I spent most of the day putting out office fires and rifling through all of my childhood memories like a Rolodex. Who uses one of those anymore? The embarrassing ones always seem more vivid. Shame was used to keep children in line. Remember “Another Brick in the Wall”?

When we grew up and went to school

There were certain teachers

Who would hurt the children anyway they could

Instead of the teachers, in my case, it was the students.

Masses. Everywhere. Animals. Inmates. Terror.

The best thing for a kid like me to do was to blend in and not get noticed by the unchecked, vicious little bastards teachers would do little to stop.

Public servants. 30 and out. Make no waves and live to be paid another day.

In classic, tragically-humorous fashion my younger years were wrought with fear and anxiety. I think it made me question life far sooner than my contemporaries, as it simply seemed surreal. One of the more laughable things I began to panic about was the thought I was the only person on the face of the planet with flatulence. Yes, I thought I was the only human being that could fart. How I arrived at this supposition was an evening of balancing myself, end up of course, against my parent’s rust-colored couch. After finally being able to put my feet on the ground over my head without rolling over, I quickly celebrated with a trumpet fanfare from the posterior section of my body.

What was that noise? Oh, God, why does it smell?! My child brain raced to remember if this had happened elsewhere. No. There were no other recorded cases of this phenomena before. Please don’t tell me I’ve been “gifted” with this ability. I want a refund!  Surely, I had never heard anyone else break wind before. I was the first case in my experience. This was not good. This was mortifying.

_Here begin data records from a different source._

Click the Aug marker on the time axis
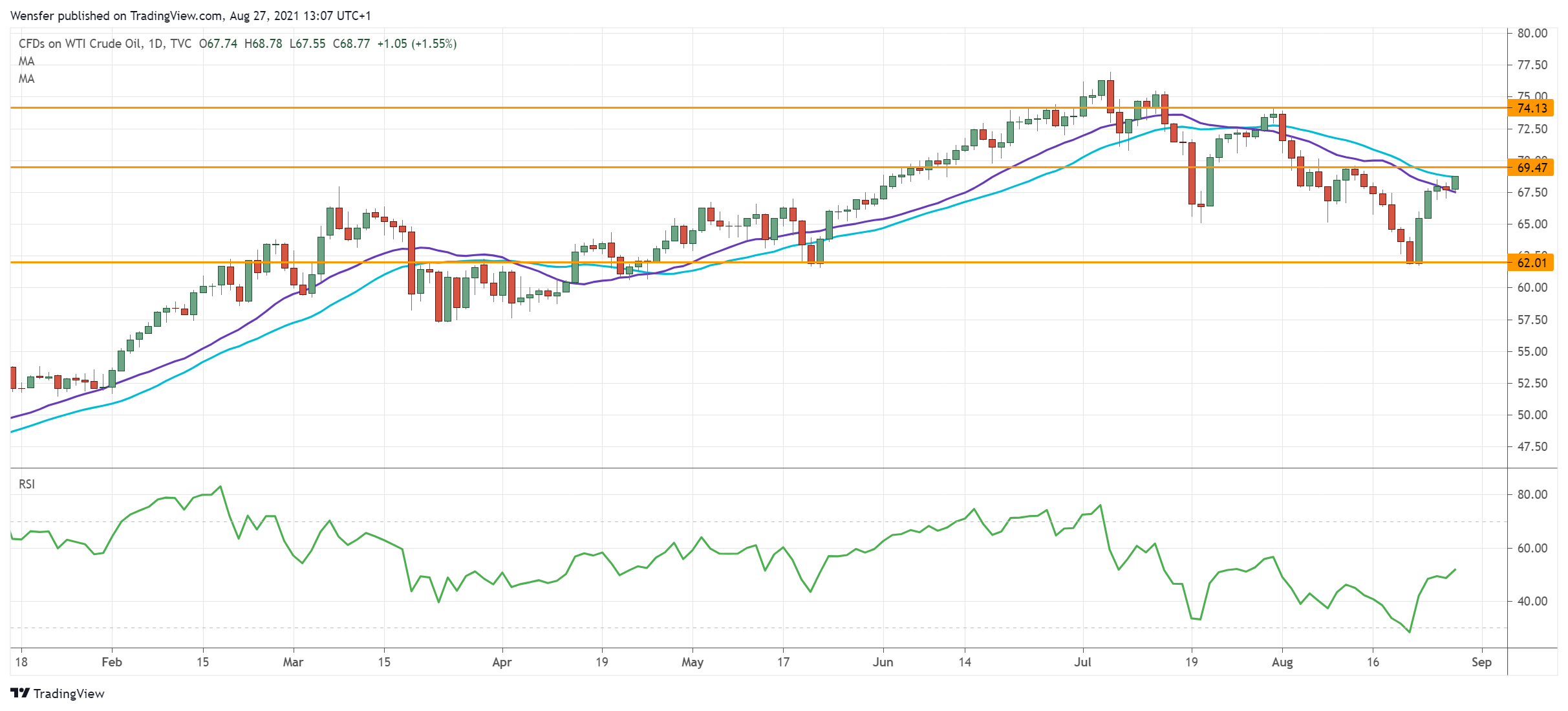 pyautogui.click(x=1282, y=662)
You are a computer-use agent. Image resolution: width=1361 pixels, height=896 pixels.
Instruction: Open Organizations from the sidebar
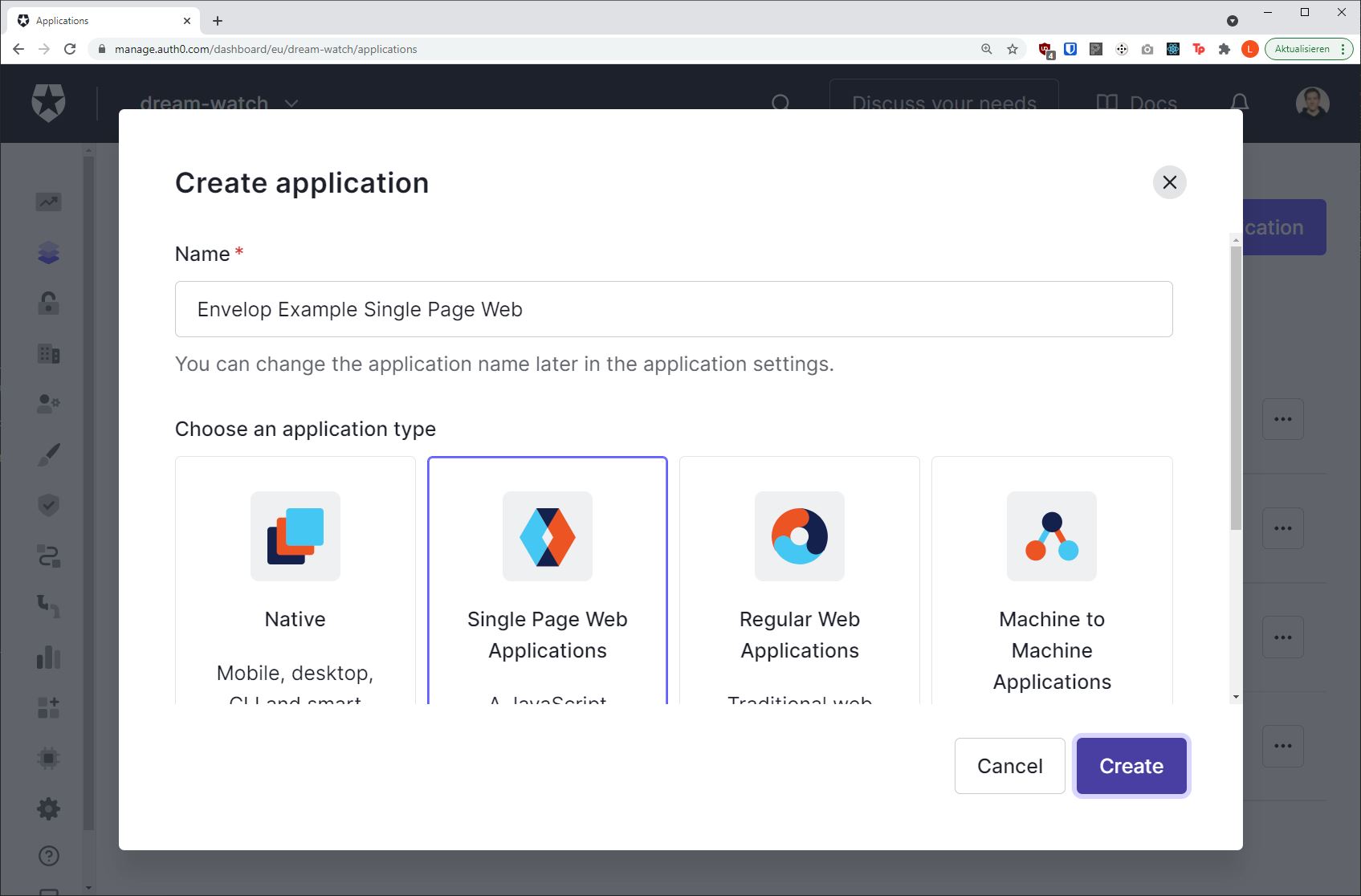point(48,354)
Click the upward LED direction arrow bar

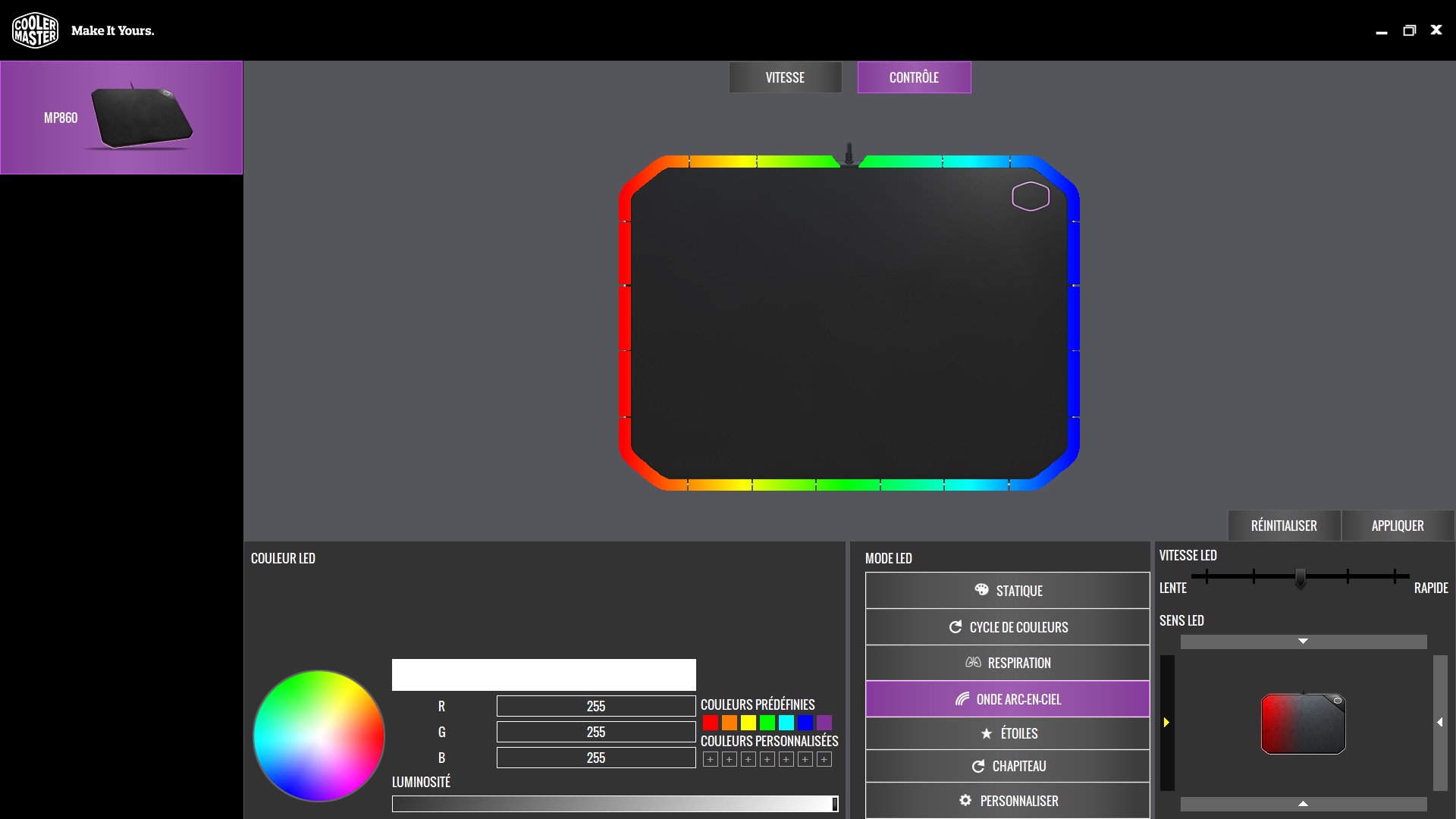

So, months went by and I kept that little paranoid gem to myself. Sneakily, I was trying to pull information out of other people to see if it was something common to humans will little success. My speech skills aren’t stellar, and interrogation was never my strong suit but I couldn’t let any of this top secret information out. I would never have a moment’s rest from the little savages that sit next to me for 8 hours a day. After several awkward conversations, I became discouraged. How was I going to cope with this gigantic, red F carved in my chest?!

For a long while, I was able to keep things under wraps, until the mythological tricksters of the school decided to change all that in Mrs. Shadel’s Social Studies class. I remember the subject because the books were so ridiculously thick. How were we ever to get through all of that? Anyway, I was called on to read a passage from the book. This wasn’t possible, since it was stored neatly under my seat on the suspended wire rack. Little did I know I was about to demonstrate to the world my musical “talents.”

I leaned over and put a hand on that brown-paper-bag-covered textbook only to let off a noise that would make a foghorn jealous. Frozen. I couldn’t move. A tear formed in the corner of my eye, as if I watched the ending of He-Man & She-Ra the Movie: Secret of the Sword (shut-UP, I loved that movie ಠ_ಠ). A commotion started with jeers, laughter, chiding, and all sorts of hate directed at me: the easy target. The stooge. The not-good-enough. The reject. The scapegoat. All the noises began swirling in my head and I shut my eyes to black out their faces, until I heard a voice silencing them all.

What was this? A reprieve? Was it over? Can I go back to thinking about social studies now? Not quite.

“All right,” said Mrs. Shadel, “I’m going to count to three and you’re all going to get it out of your system.”

Fuck… it’s a firing squad.

At least the noise was uniform, albeit painful. After about five seconds the teacher cut them off and went back to the lesson. I can’t remember what it was. I was too preoccupied to function. The day was ruined, and I just wanted to go home. There were a few stray insults after that, but the simple minds finally got distracted with something else. I was free to disappear… and forget… until now.